Cary Grant Randolph ScottCary Grant and Randolph Scott marriages

(See previous post: "Randolph Scott and Cary Grant: Gay Lovers?") The English-born Cary Grant was married five times: Charles Chaplin's City Lights leading lady Virginia Cherrill (1934-1935), Woolworth heiress Barbara Hutton (1942-1945), Grant's Every Girl Should Be Married and Room for One More co-star Betsy Drake (1949-1962), Bob & Carol & Ted & Alice and Heaven Can Wait Best Supporting Actress Oscar nominee Dyan Cannon (1965-1968), and Barbara Harris (1981-1986). Note: Cary Grant's last wife was not the Barbara Harris of Nashville, Family Plot, and A Thousand Clowns fame.

Cary Grant died at age 82 after suffering a stroke on November 29, 1986, while preparing for a performance of his one-man show, A Conversation with Cary Grant, in Davenport, Iowa. (Image: Cary Grant and Randolph Scott ca. 1933.)

The Virginia-born Randolph Scott was married twice: wealthy socialite Mariana duPont Somerville (1936-1939) and Patricia Stillman, from 1943 to his death at age 89, from heart and lung ailments, on March 2, 1987, in Beverly Hills. According to online sources, Randolph Scott was buried in North Carolina. Stillman Scott died in 2004.

Ramon Novarro and The Rudolph Valentino Dildo

I'm fully aware that some have claimed they knew Randolph Scott and Cary Grant intimately, that "everybody" knew that Scott and Grant were in love, that Scott and Grant were seen holding hands at this or that restaurant and/or party, etc.

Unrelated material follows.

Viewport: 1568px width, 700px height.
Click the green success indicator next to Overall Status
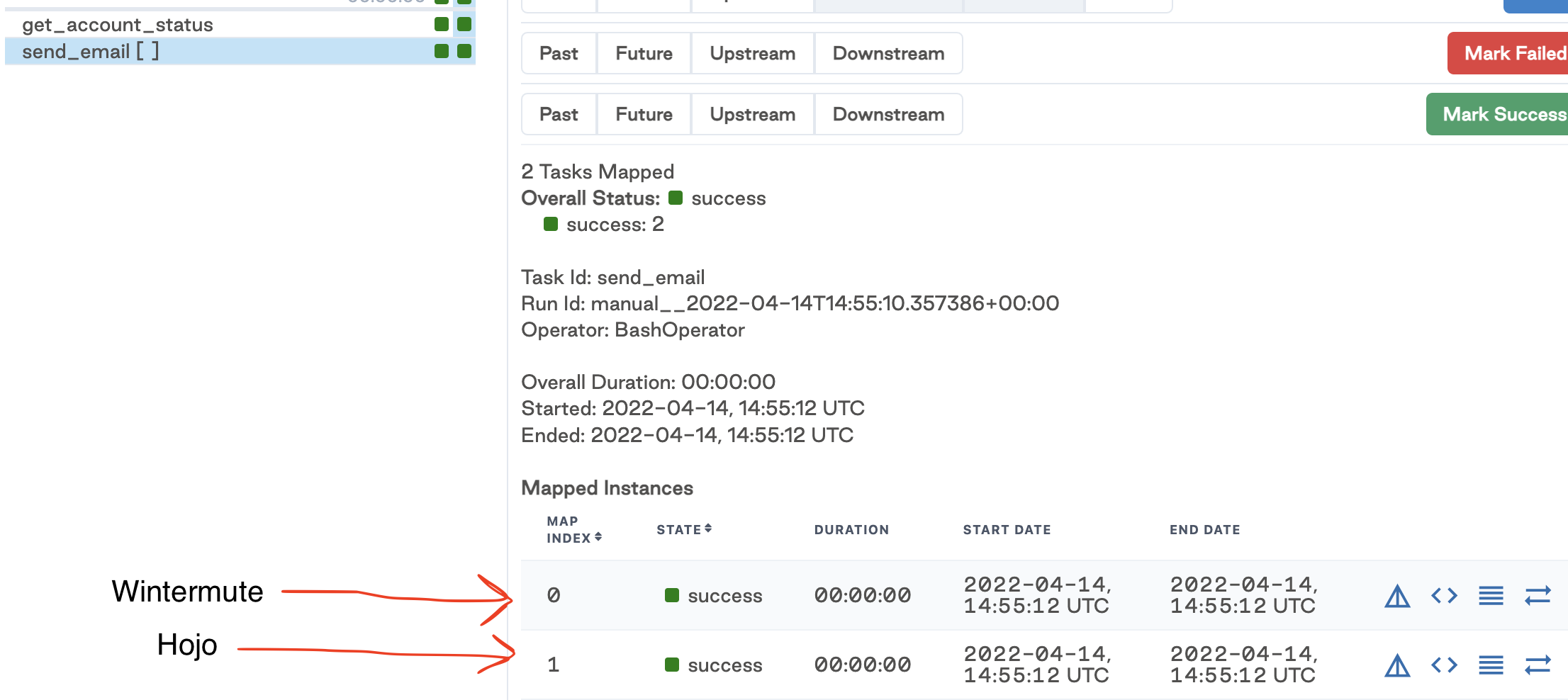tap(676, 198)
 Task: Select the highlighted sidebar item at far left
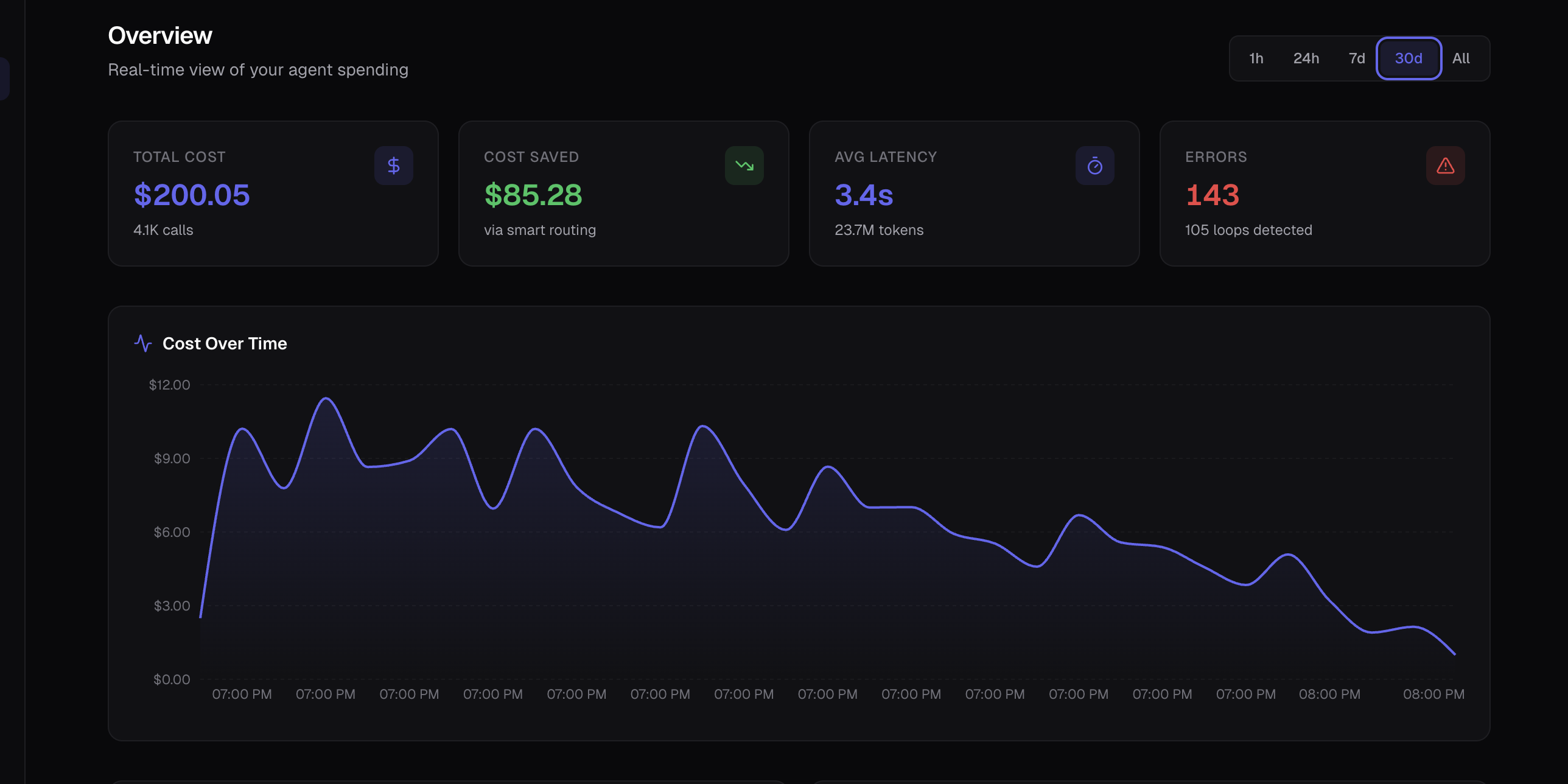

Perhaps that's all true, but ... while doing research for my Ramon Novarro biography, I remember talking to several people who claimed to have known the 1925 Ben-Hur star intimately. Their stories, however, indicated otherwise.

I particularly remember talking to a journalist, who for years had a column in a Los Angeles-based publication and who was frequently interviewed on television to offer his reminiscences about Old Hollywood. This journalist told me that he had actually been introduced to the dildo that Rudolph Valentino had given Novarro – as a token of their great love or great sex or both – and, as described in Hollywood Babylon, that would later be used as the murder weapon that choked Novarro to death. According to him, Novarro kept the dildo in a shrine at his Laurel Canyon home. Minor detail: The Valentino Dildo, whose make-up and consistency have varied according to the source, never existed.

Cary Grant Quote: 'Expect the biographical worst'

This is from Cary Grant himself, in a letter written to Nancy Sinatra and quoted in Nancy Nelson's Evenings with Cary Grant: Recollections in His Own Words and by Those Who Knew Him Best and Graham McCann's Cary Grant: A Life Apart:

The victimized dead cannot defend themselves. Though the fabrications are refuted by others close to them, the damage has been done. I've always conditioned my wife and daughter to expect the biographical worst.